How To Stop Overthinking In The Moment

These are the things that actually help.

1. Move your body first

Movement interrupts spiraling.

Walk.
Lift.
Shower.
Clean something.
Go outside.

Your body pulls your mind back into the present.

That reminder still helps me today. Get out of your head and into the world.

2. Put your thoughts on paper

“I wrote it all out on pen and paper. The past thing, the present thing, the future thing. Seeing it on paper took the weight away because it wasn’t just swirling in my head anymore.”

Writing does not solve the problem.
It shrinks it.

A thought you can see is a thought you can manage.

3. Focus on the smallest possible step

Overthinking happens when every thought feels equally urgent.

Most things are not emergencies.

You do not need the full solution.
You just need the next step.

This is the same principle behind Dating Questions, Loneliness, and Seasonal Depression: Dear Guyset, because focusing on what you control quiets everything else.

4. Call someone who knows you

“I called a friend. I also called a family member. And life just kind of took back over.”

Talking pulls you out of your own head.
Connection breaks the pattern.
It reminds you who you are outside the spiral.

5. Do something that brings you back to yourself

Make coffee.
Get dressed.
Go outside.
Listen to music.

These small grounding actions rebuild calm and confidence.

6. Remember that thoughts pass

“I don’t know why it went away, but eventually it did. It faded. It didn’t feel as heavy. It passed.”

Thoughts are weather.
They move.
You will not feel like this forever.

Why It Feels So Personal

Overthinking attacks the things you care about most.

Your identity.
Your relationships.
Your future.
Your self-image.
Your sense of control.

Overthinking does not attach itself to what you do not care about.
It attaches itself to what matters.

That does not mean something is wrong with you.
It means something matters to you.

Where You Go From Here

You do not need to eliminate overthinking.
You need tools to interrupt it.

You have a life outside your thoughts.
You had value before the spiral.
You will have value after.

Your mind is loud.
It is not in charge.

FAQ

Why do I overthink everything?
Because your brain is trying to create safety or certainty. Overthinking is protection, not failure.

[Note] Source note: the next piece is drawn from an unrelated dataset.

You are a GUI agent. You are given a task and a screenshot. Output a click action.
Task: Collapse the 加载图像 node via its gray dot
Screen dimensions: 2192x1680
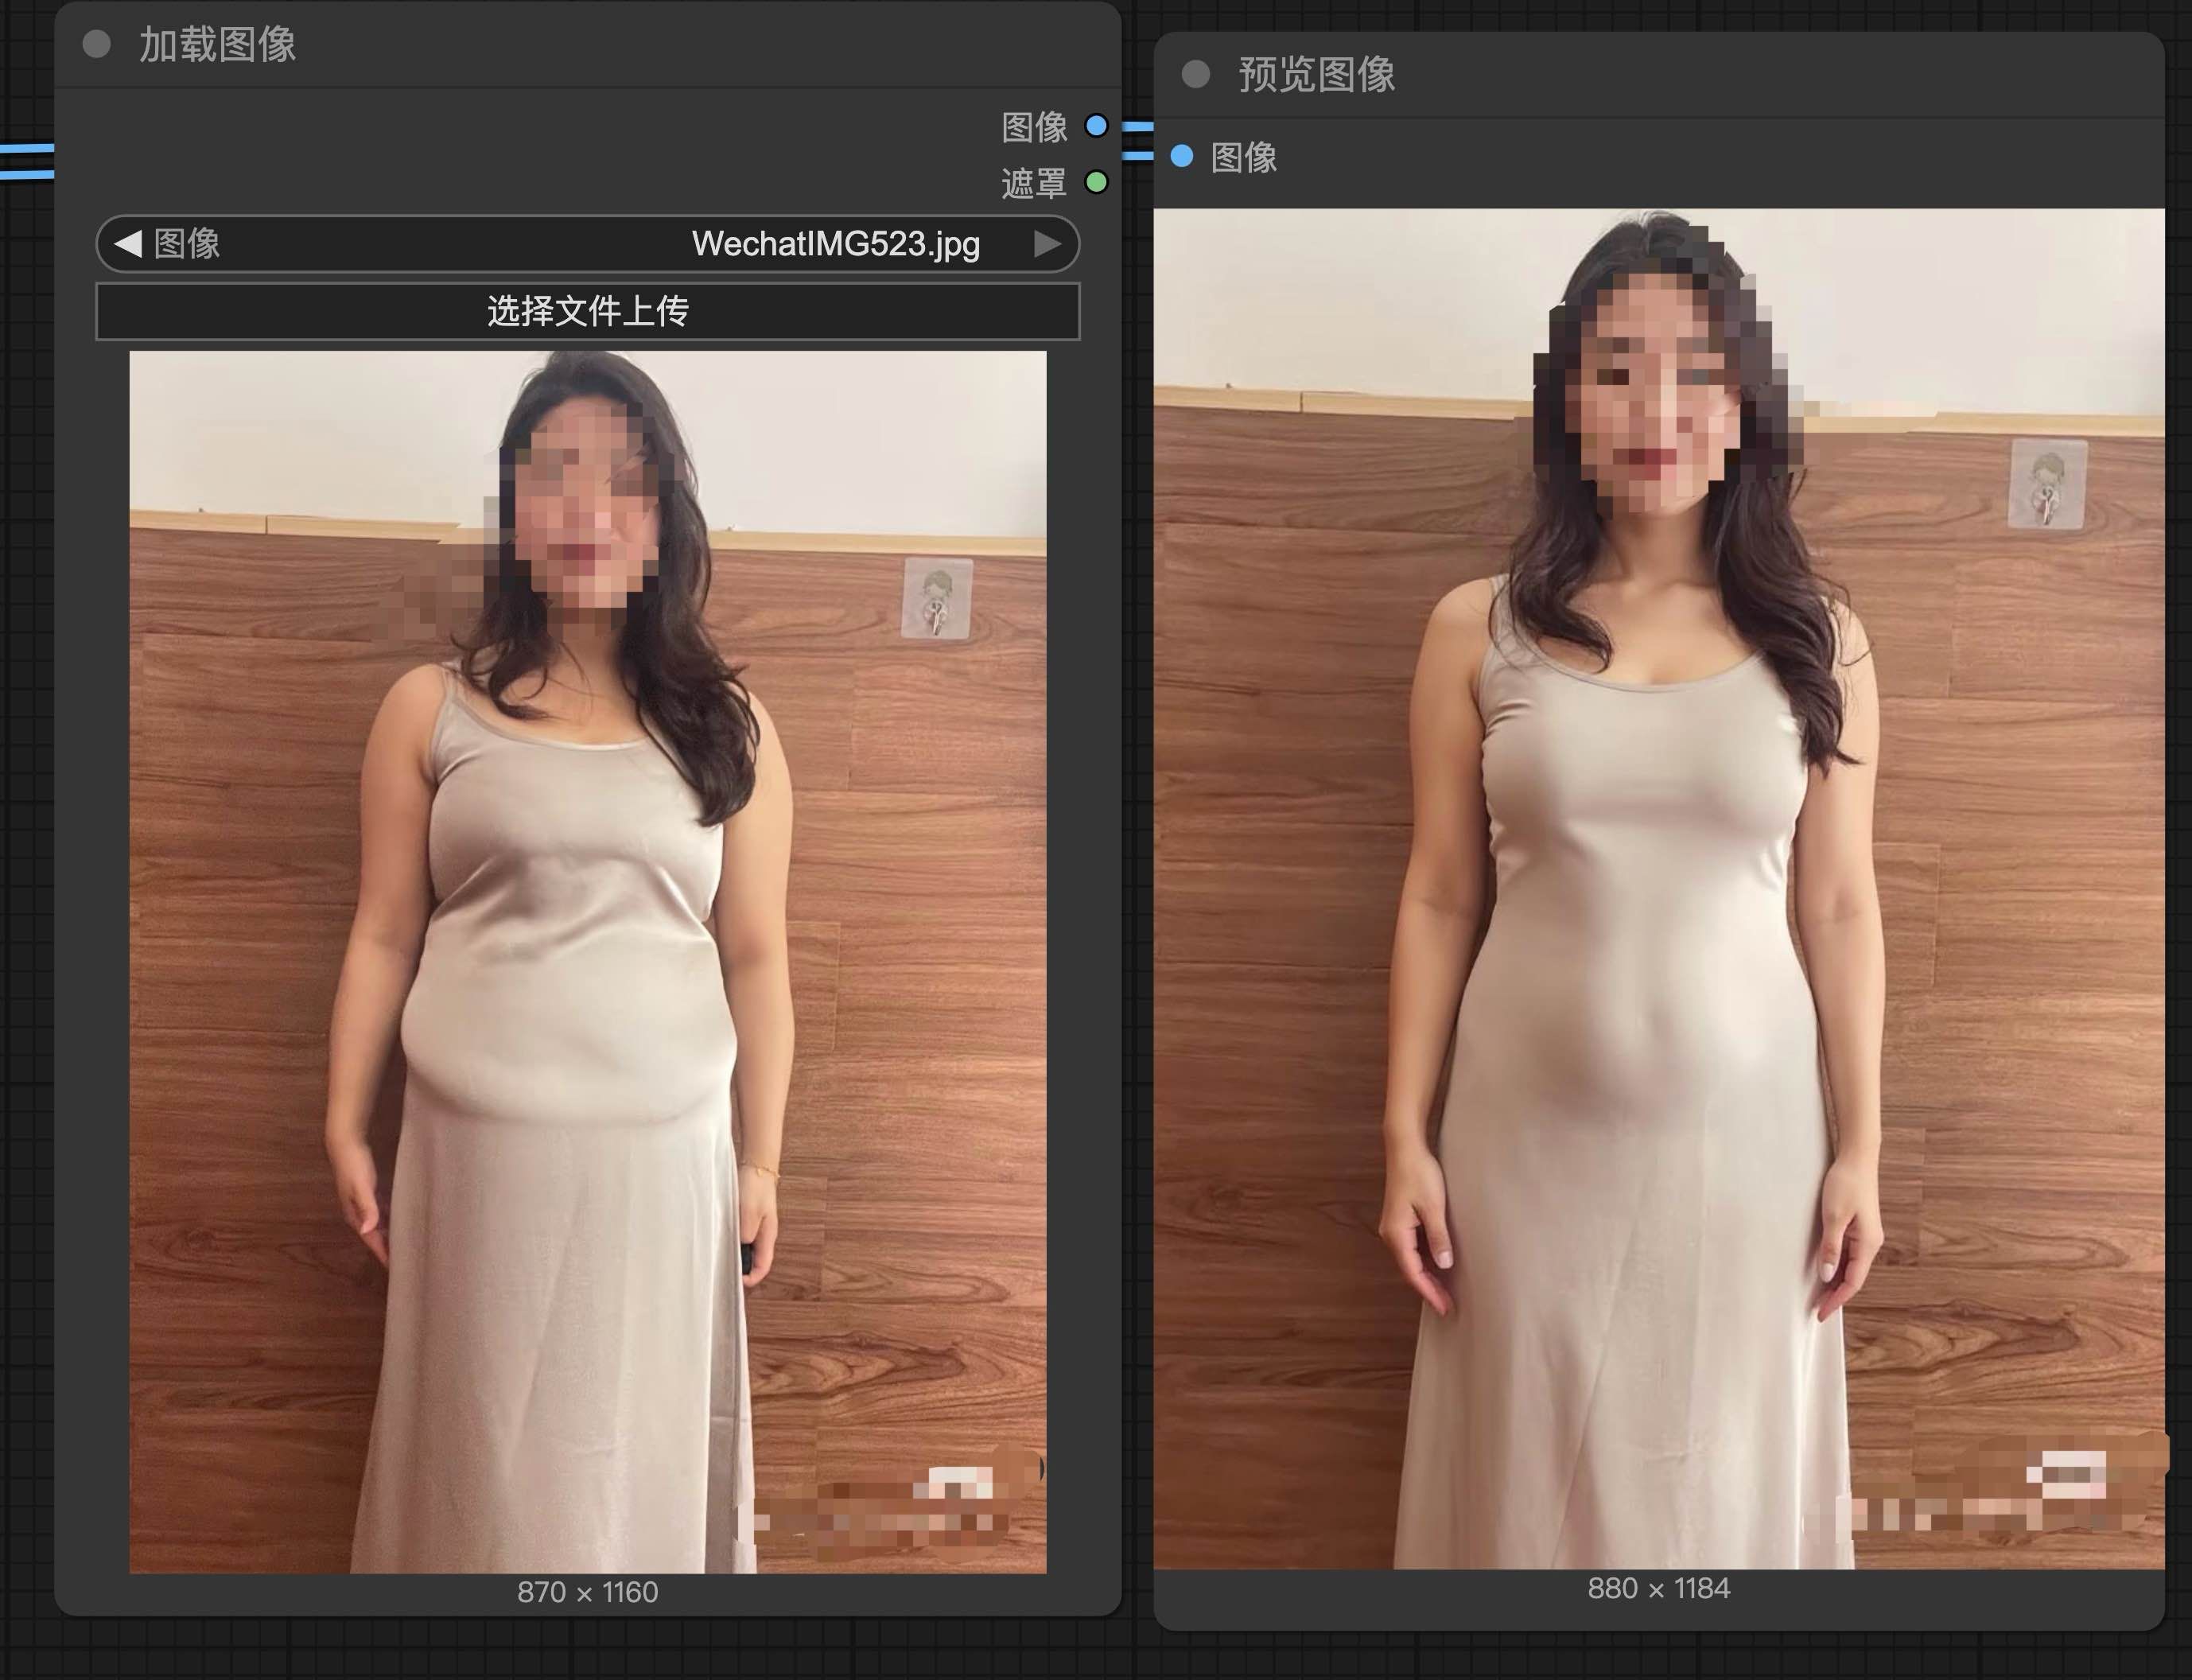(96, 44)
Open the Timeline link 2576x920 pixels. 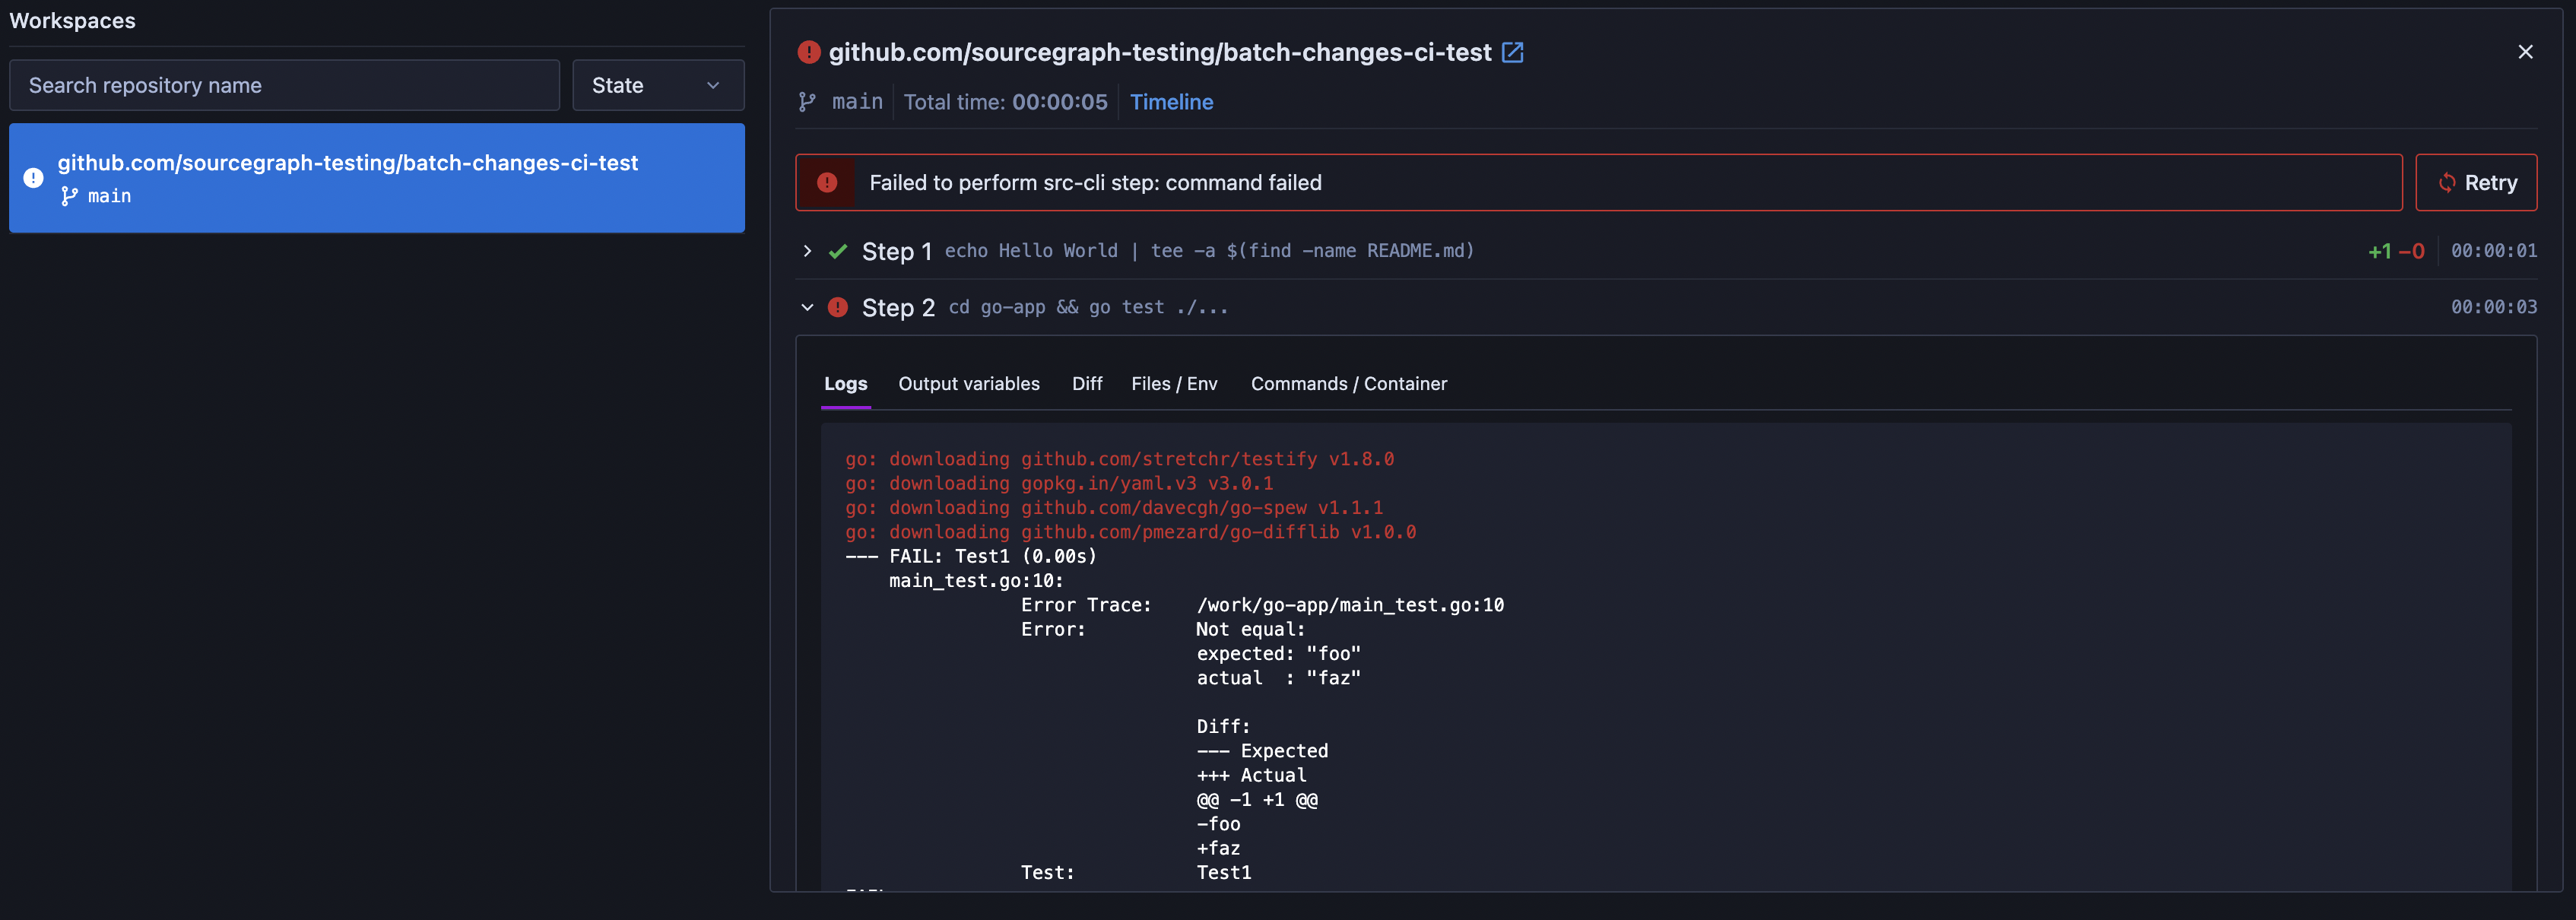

How do I stop spiraling when it starts?
Interrupt the pattern. Move your body. Write it out. Call someone. Break the loop.

Why does overthinking feel so personal?
Because it targets the areas of your life that matter most to you.

Should I trust my thoughts when I’m anxious?
No. Anxiety exaggerates urgency and threat. Thoughts are not facts.

How do I know if it’s intuition or overthinking?
Intuition is calm. Overthinking is loud and frantic.